Over the years some have meant more than others. Some were better as friends, others are stories that are only funny long after the fact.

But, 3 matter most to me because they have had an impact on who I am becoming.

One was an emotional connection, one was a physical connection and one was a soul connection.  If they were merged, they would be the perfect man.


Yet despite their differences, they are very much the same.  They are Protectors, nurturing, creative, funny, great story tellers and charismatic.  I do love charisma.  I have loved each of them to different degrees and in different ways.

 None of those 3 were The One,  but I found a bit more of myself from the lessons they taught me.

They have each gone on to different directions, new lives, fresh starts. But, I am reminded of those lessons when I reflect on how much of my home was furnished in their wake.

I have not lived with them all, yet my home contains pieces of them.

One left behind dressers and bunk beds for my boys and a poop emoji pillow.

Another left a kitchen table, TVs, tv stands, end tables, a washing machine, a giant ramp for toy car races, a bed for my daughter, a trampoline, a shop vac, some custom made bookshelves and a Unicorn.

The other gave me some fans, a lamp,  a robotic garbage can and a teddy bear.

Now don't get me wrong...2 of those men have made me so mad at various times, that I took great joy in throwing out some of their belongings. A well-worn orange Nike shirt was my favorite things to shove in a garbage bag. And I will never, EVER miss the 6 foot plastic Christmas tree.
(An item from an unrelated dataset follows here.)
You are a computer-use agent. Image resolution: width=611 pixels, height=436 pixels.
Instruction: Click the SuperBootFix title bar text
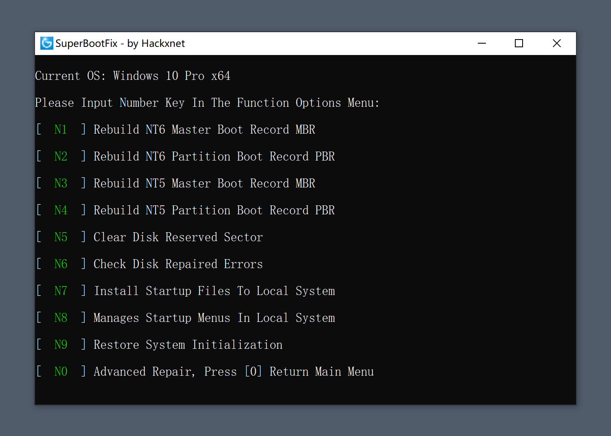click(121, 43)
But, the parts that I kept seemed to fit. I accepted them and have made them my own.

I used to think that being the one to stay meant that I was stuck, like I was tied down somehow with no escape.  But, as I learn from each lesson, I gain a better understanding of myself.

Being stable, having a strong foundation for me and my children...it's not being stuck.  It is a choice and because I have built that foundation so strong... I can stay. I have the freedom to stay and build. I don't need to leave in order to restart. I take the pieces of what I have around me and I add on to that life and to this home that I have made.

In staying, I have restarted over and over, but each time I am not back at zero.  I restart from where I left off, sometimes a little more wary, a little more ragged. But, more often than not I continue on stronger, smarter, and more alive that I used to be. I finally realized somewhere along the way, I have actually become content in my house and within myself.

These comforts of home remind me of what I have chosen to keep as I move forward on my path.

I value the insights, the lessons, and the furnishings I have picked up along my way.